- Aim of the task -
What you return should be the complete data below, word for word, with no pictures in it.

- Information supplied -
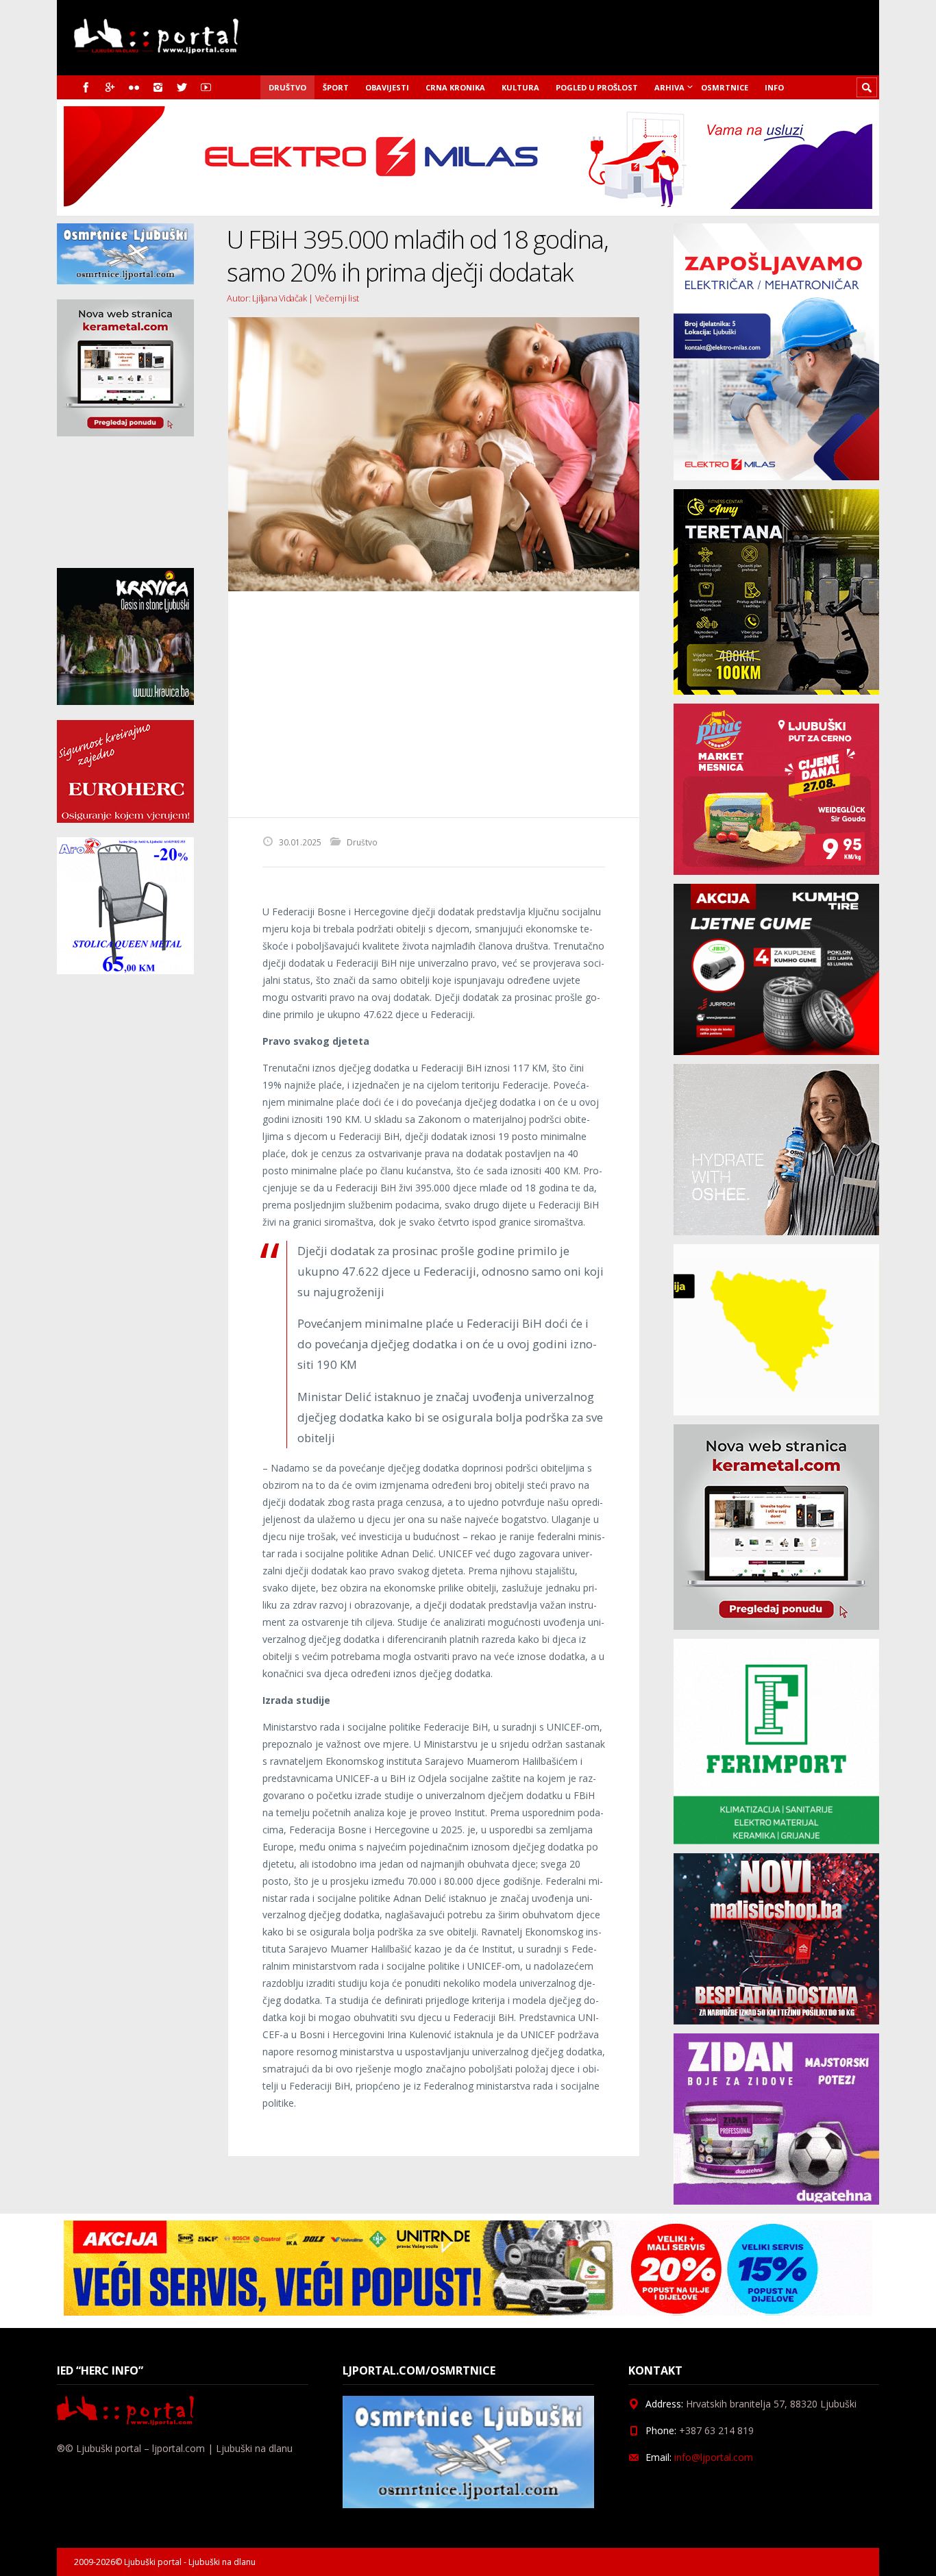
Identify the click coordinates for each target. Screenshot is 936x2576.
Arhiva (669, 87)
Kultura (520, 87)
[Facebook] (86, 87)
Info (774, 87)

- Exercise response -
Identify the click coordinates for each target. Screenshot is 936x2576.
Arhiva (669, 87)
Kultura (520, 87)
[Facebook] (86, 87)
Info (774, 87)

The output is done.